Numa das conversas no Telegram durante a campanha eleitoral, uma procuradora se disse “muito preocupada com uma possível volta do PT” e que rezaria muito para que isso não acontecesse. Dallagnol respondeu “Reza sim. Precisamos como país”. O candidato mais bem posicionado nas pesquisas era Bolsonaro.
Essa semana, o procurador Carlos Fernando Lima confessou que Bolsonaro era o candidato preferido entre os procuradores da Lava Jato e se mostrou decepcionado com a escolha:
“Existem lavajatistas que são a favor do Bolsonaro, evidente. Muito difícil seria ser a favor de um candidato (Haddad) que vinha de um partido que tinha o objetivo claro de destruir a Lava Jato.”
“Fernando Haddad representava justamente tudo aquilo que nós estávamos tentando evitar, que era o fim da operação. Agora, infelizmente, o Bolsonaro está conseguindo fazer”
Ou seja, o procurador usou o medo do PT para justificar o apoio a Bolsonaro. Curioso lembrar que há três anos, às vésperas do impeachment, o mesmo Carlos Fernando elogiou o modo como os governos do PT deram autonomia e condições técnicas para a Lava Jato trabalhar:
“Aqui temos um ponto positivo que os governos investigados do PT têm a seu favor. Boa parte da independência atual do Ministério Público, da capacidade técnica da Polícia Federal decorre de uma não intervenção do poder político, fato que tem que ser reconhecido”.
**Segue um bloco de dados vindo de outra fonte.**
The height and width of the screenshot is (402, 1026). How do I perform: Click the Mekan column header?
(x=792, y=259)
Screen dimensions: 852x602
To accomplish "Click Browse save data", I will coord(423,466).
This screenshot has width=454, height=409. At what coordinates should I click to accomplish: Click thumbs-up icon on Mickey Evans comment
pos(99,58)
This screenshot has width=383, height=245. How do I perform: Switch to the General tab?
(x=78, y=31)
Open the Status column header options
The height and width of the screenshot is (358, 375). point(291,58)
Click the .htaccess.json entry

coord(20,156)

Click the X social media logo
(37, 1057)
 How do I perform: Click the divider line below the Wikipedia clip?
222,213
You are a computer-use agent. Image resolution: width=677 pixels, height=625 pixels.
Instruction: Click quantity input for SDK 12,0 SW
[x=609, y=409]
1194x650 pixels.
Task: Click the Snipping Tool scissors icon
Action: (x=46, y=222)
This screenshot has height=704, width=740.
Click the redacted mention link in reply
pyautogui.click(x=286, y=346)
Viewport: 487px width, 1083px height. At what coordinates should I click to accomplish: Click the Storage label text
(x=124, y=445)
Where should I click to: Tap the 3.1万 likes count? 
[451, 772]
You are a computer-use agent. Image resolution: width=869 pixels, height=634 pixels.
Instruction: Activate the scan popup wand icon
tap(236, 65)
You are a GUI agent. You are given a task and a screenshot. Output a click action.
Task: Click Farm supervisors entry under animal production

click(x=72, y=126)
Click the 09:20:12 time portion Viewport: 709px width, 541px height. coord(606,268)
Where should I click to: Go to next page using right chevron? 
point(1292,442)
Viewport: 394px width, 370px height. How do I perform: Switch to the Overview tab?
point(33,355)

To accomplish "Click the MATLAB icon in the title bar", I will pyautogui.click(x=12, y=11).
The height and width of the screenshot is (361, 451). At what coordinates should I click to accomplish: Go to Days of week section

Um ano antes dessa declaração, Dilma havia reconduzido Janot, um parceiro da Lava Jato, à PGR, enfrentando a pressão de Eduardo Cunha e do PMDB para que indicasse outro nome. Nessa época, grandes líderes do PT já estavam presos e outros tantos prestes a ser condenados. O fato agravou a crise entre Dilma e Cunha e o MDB, o que acabaria culminando com o impeachment. O temor alegado por Carlos Fernando, portanto, não se justifica.
Os governos do PT tiveram problemas de sobra, mas obstruir a Lava Jato não foi um deles, como atestado pelo próprio procurador. Fica claro que a adesão ao bolsonarismo não foi por autopreservação como ele hoje quer dar a entender.
Bolsonaro pegou carona na popularidade da Lava Jato. O fato dele não ter aparecido nas investigações (Paulo Guedes apareceu, mas foi poupado) da operação foi o seu maior trunfo eleitoral. Ele pôde se apropriar da narrativa anticorrupção e se apresentar como o homem que nos salvaria da velha política. Agora, no poder, a Lava Jato já não interessa mais. Além da fritura lenta à qual Moro está sendo submetido, Dallagnol agora é chamado de “esquerdista estilo PSOL” em texto compartilhado pelo presidente.
O tiozão desbocado que vociferava contra a velha política não era apenas o candidato escolhido pelos procuradores da Lava Jato, mas um produto construído por eles ao longo dos anos. Se em boa parte do tempo essa construção se deu de forma inconsciente, a partir das eleições se tomou a decisão política de apoiá-lo, ainda que de forma subterrânea. A força-tarefa não apenas pavimentou o caminho, como é co-autora da chegada do bolsonarismo ao poder.
Com o apoio da imprensa, a Lava Jato arrasou a classe política brasileira, minou os partidos e preparou o terreno para o picareta do baixo clero surgir reluzente em meio aos escombros.
O antipetismo era a cola que unia o bolsonarismo e a Lava Jato. Com Lula preso e o PT enfraquecido no jogo do poder, o antipetismo virou uma alegoria que só serve pra atiçar a manada das redes sociais. Na vida real da política, usar o espantalho do PT já não tem mais tanta serventia. Se antes a união entre as duas correntes era interessante para as duas, agora já não é mais. As máscaras caíram, e a realidade se impôs: nem a Lava Jato é imparcial, nem Bolsonaro é implacável contra a corrupção.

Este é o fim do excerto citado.